What Evidence is there in the Novel that Billy Pilgrim is insane?

Billy Pilgrim is the fictional main character and protagonist of Kurt Vonnegut’s 1969 novel Slaughterhouse-Five. He was drafted to join military, fought in the Battle of Bulge, captured by the enemy as prisoner of war, witnessed the Dresden firebombing and lived to tell the story. Later he became rich, got married, had children, survived a plane crash, talked on the Radio and eventually got assassinated. Billy became unstuck in time in 1944, and constantly travels throughout different periods in his life. Billy accepts different values and sees sad and traumatic events differently than others. He accepts a way of life that only he and his imaginations can perceive. There are plenty of evidence in the story that suggest Billy is abnormal, crazy and has many symptoms of Post-Traumatic Stress Disorder. Therefore, it is safe to argue that Billy’s experiences in the second World War and other incidents made him insane.

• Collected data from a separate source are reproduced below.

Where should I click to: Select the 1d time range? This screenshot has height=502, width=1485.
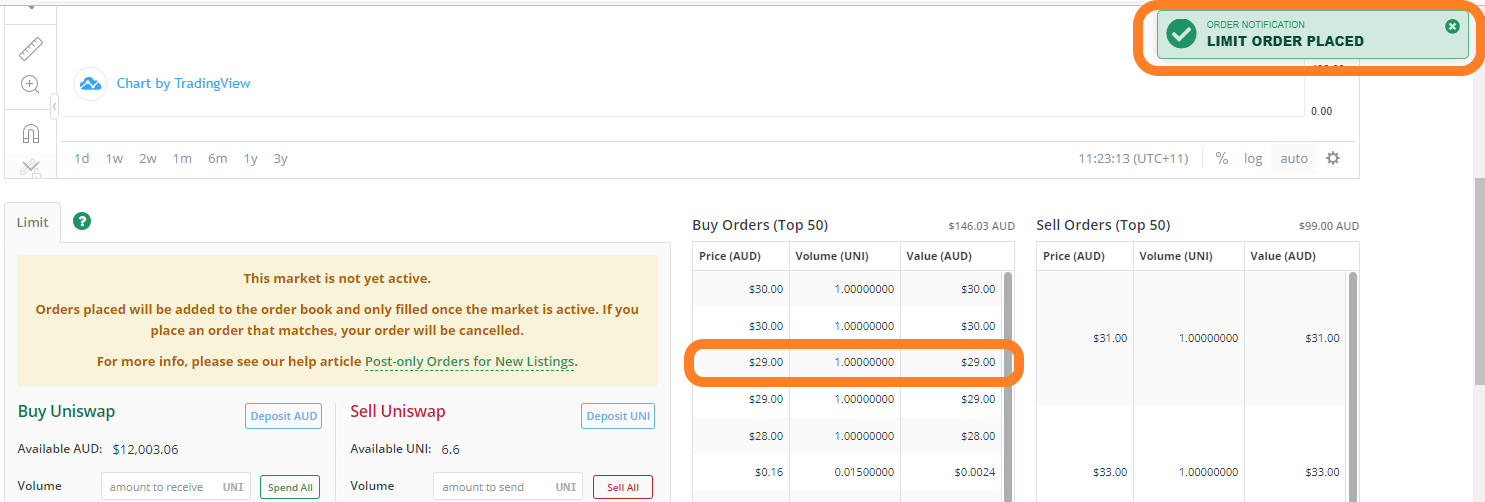point(82,158)
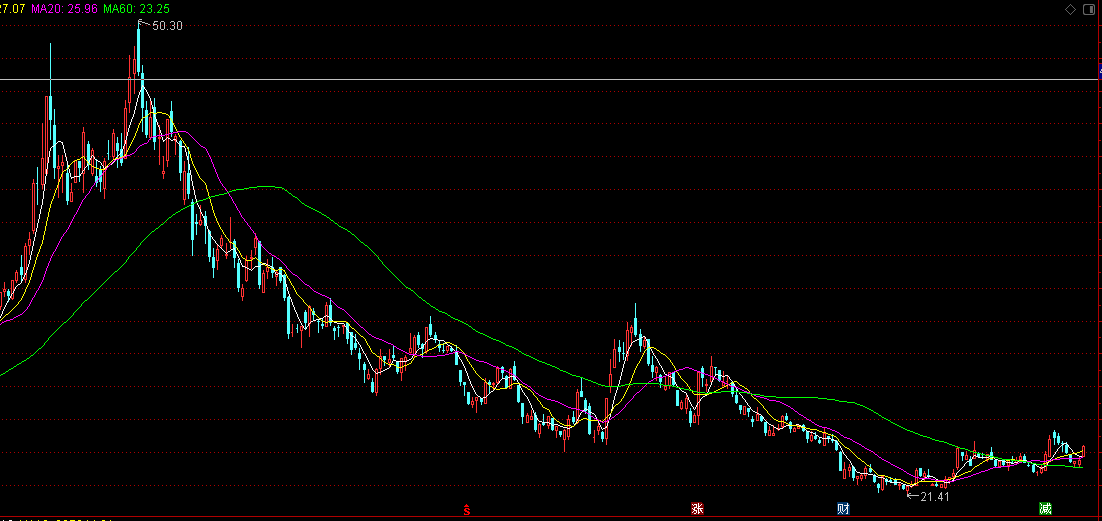The height and width of the screenshot is (521, 1102).
Task: Select the MA20: 25.96 indicator label
Action: pyautogui.click(x=65, y=8)
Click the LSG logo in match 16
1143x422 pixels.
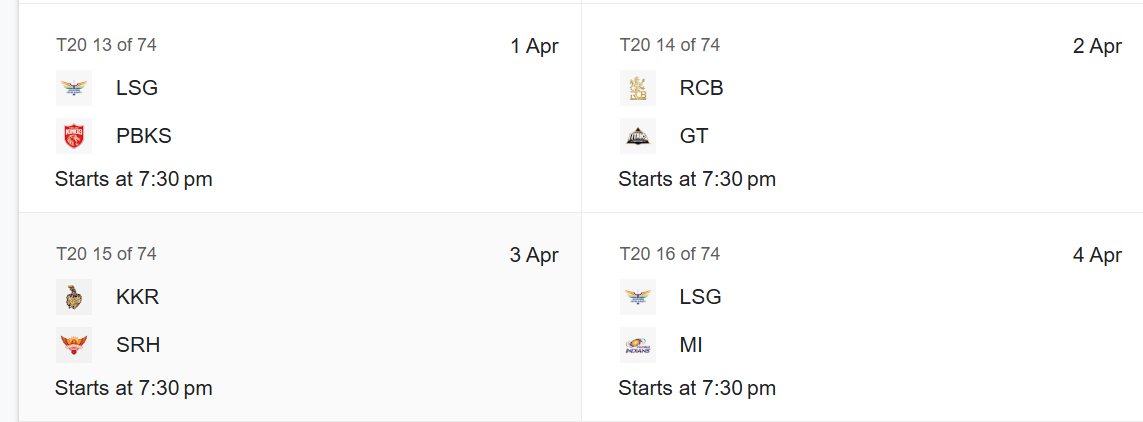pos(638,297)
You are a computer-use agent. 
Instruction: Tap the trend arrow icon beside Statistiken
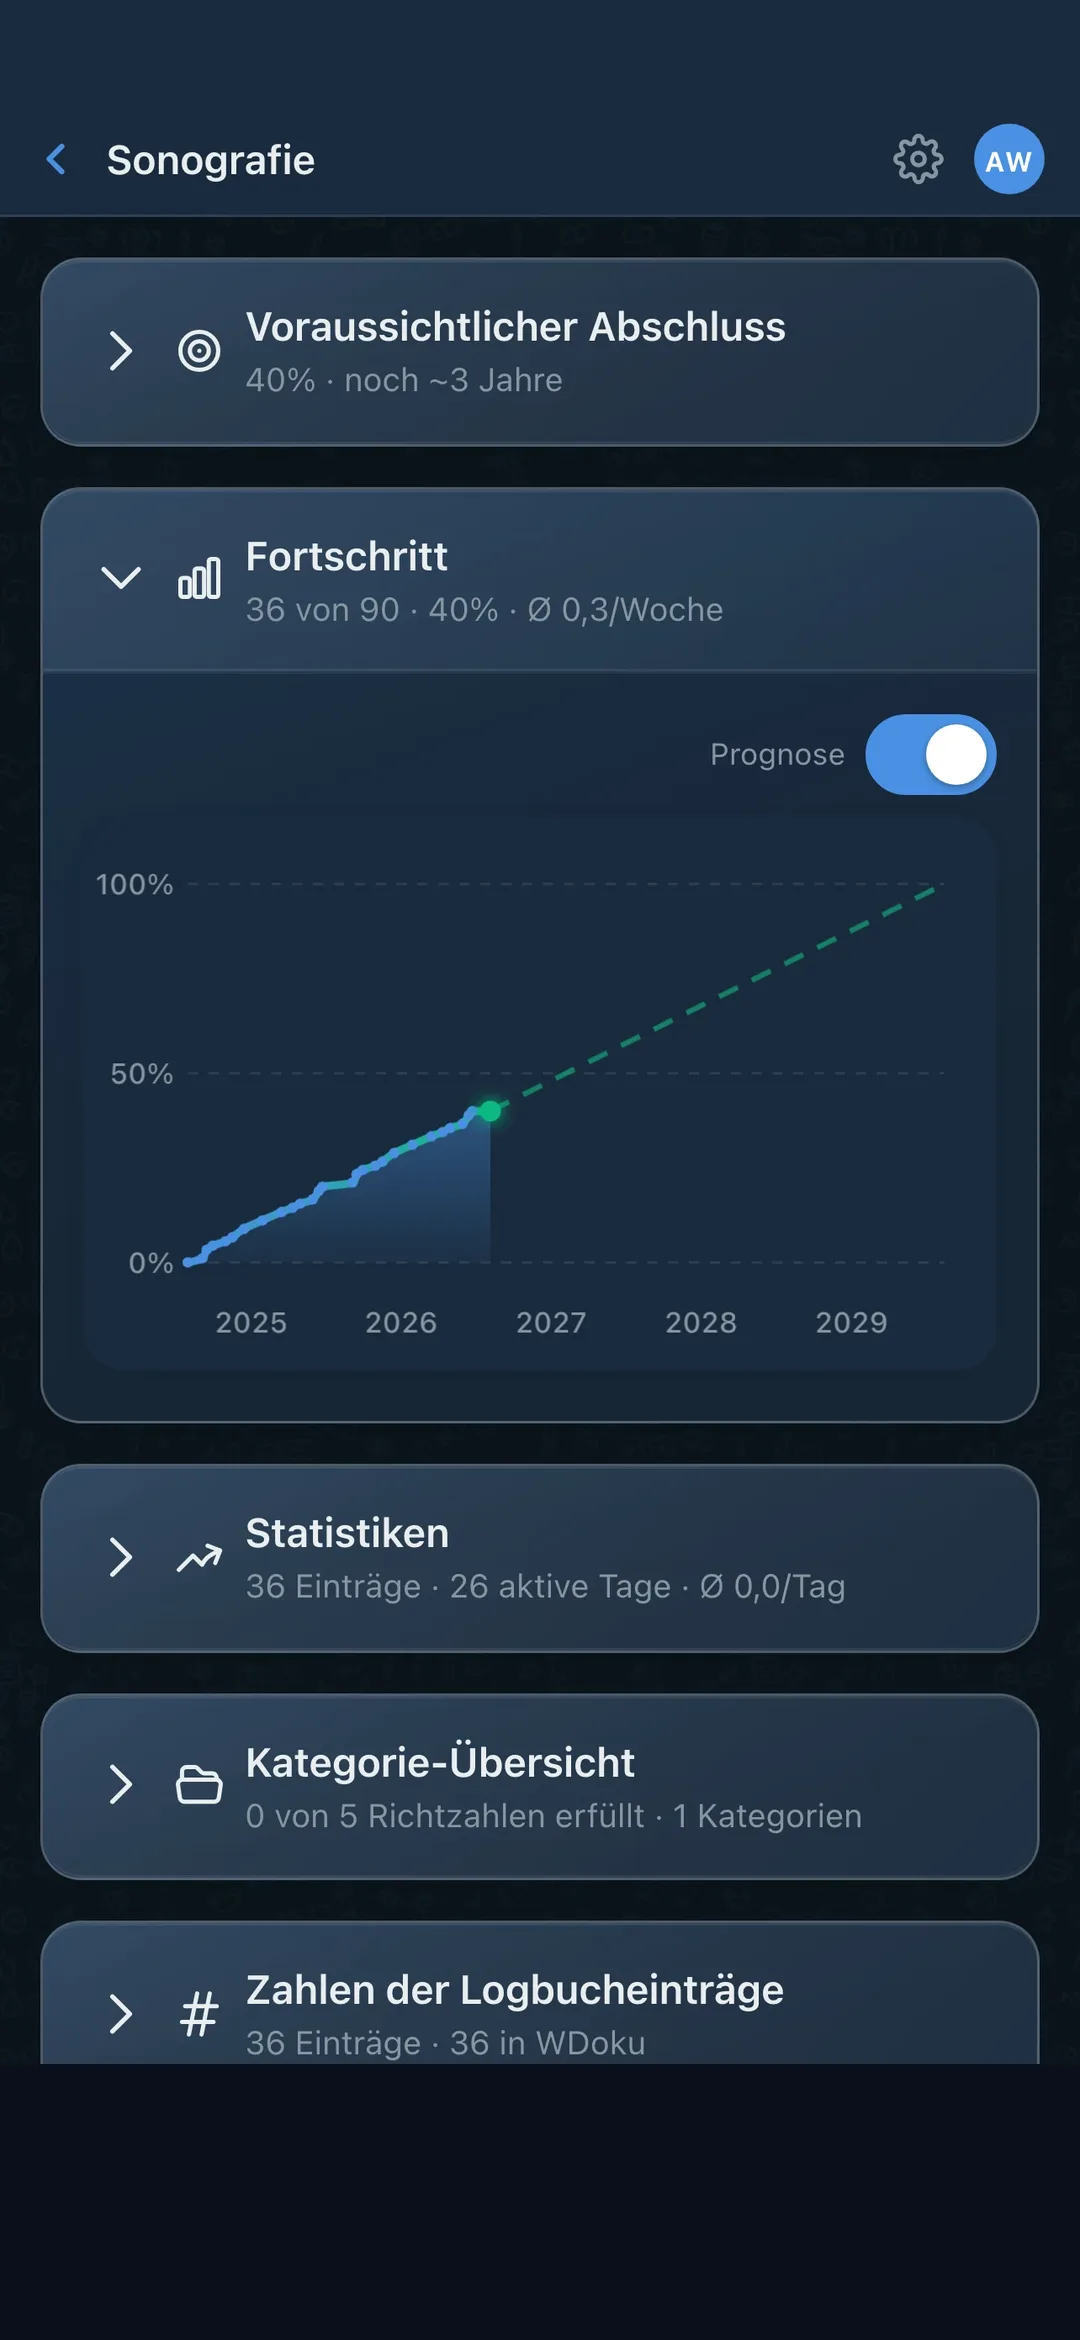199,1558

One of the strongest evidences includes the fact that Billy never mentioned about Tralfamadore and Tralfamadorians before he got into the plane crash. Tralfamadore is the home planet to the Tralfamodorians. According to Billy, they are green little hand shaped aliens who can see in four dimensions. In the year 1968, Billy Pilgrim “got into a chartered airplane… It was supposed to carry Billy and twenty-eight other optometrists to a convention in Montreal” (154). The plane took off without incident, but crashed in midway. Billy was the only person who survived the crash. In the book, it also said Billy “was taken to a small private hospital” (157) straight after the crash and during Billy’ unconsciousness in the hospital, “he dreamed millions of things” (157). This sentence is suggesting that Billy is dreaming, and there’s a high chance than one of his few dreams are about Tralfamadore, because soon after Billy recovered from the incident and been taken home by his daughter Barbara, he “sneaked out while the nurse wasn’t watching, and he drove to New York City… He was going to tell the world about the lessons of Tralfamadore” (199). The possible reason why Billy’s imaginations about aliens, their planets, the abduction and the concept of time only appeared after the plane crash, is because the crash left Billy mentally unstable. This supports the theory of Billy going mental and talking about unrealistic events.

Throughout the novel, the amount of traumatic events Billy had to witness during his time travelling can scar a normal man. The constant deaths of people around Billy made Billy mentally insane. For example, after Billy was lost behind the enemy lines during World War 2, he met Roland Weary and another two scouts. The two scouts were “discovered and shot from behind” (54) by the Germans. They were “dying in the snow, feeling nothing, turning the snow to the color of raspberry sherbet” (54). After the German middle-aged corporal made Roland Weary “take off his combat boots” and give it to the German boy, Weary had to walk without a proper shoe. Later he “died of gangrene that had started in his mangled feet” (79) in the boxcar.  In 1968, Billy was in a plane with twenty-eight other optometrists travelling to a convention in Montreal. The plane crashed on top of Sugarbush mountain in Vermont. Everyone died but Billy. One of the American prisoners in Dresden is old Edgar Derby. He was arrested and shot for taking a teapot. Billy’s wife died of carbon monoxide poisoning in her crashed car when she’s trying to reach to hospital to look for Billy. Billy underwent events that would traumatize most men and make them go crazy and insane. In order for Billy to face the truth of people constantly dying around him without collapsing, his mind automatically made up the Tralfamadore creatures to teach him to focus on a good memory of a person’s life. To make those stories sound realistic, Billy will mix part of his life and real events and person into the story. Basically, self-comforting was Billy’s way to avoid going physically insane, but inside him, he was never normal, and never himself again.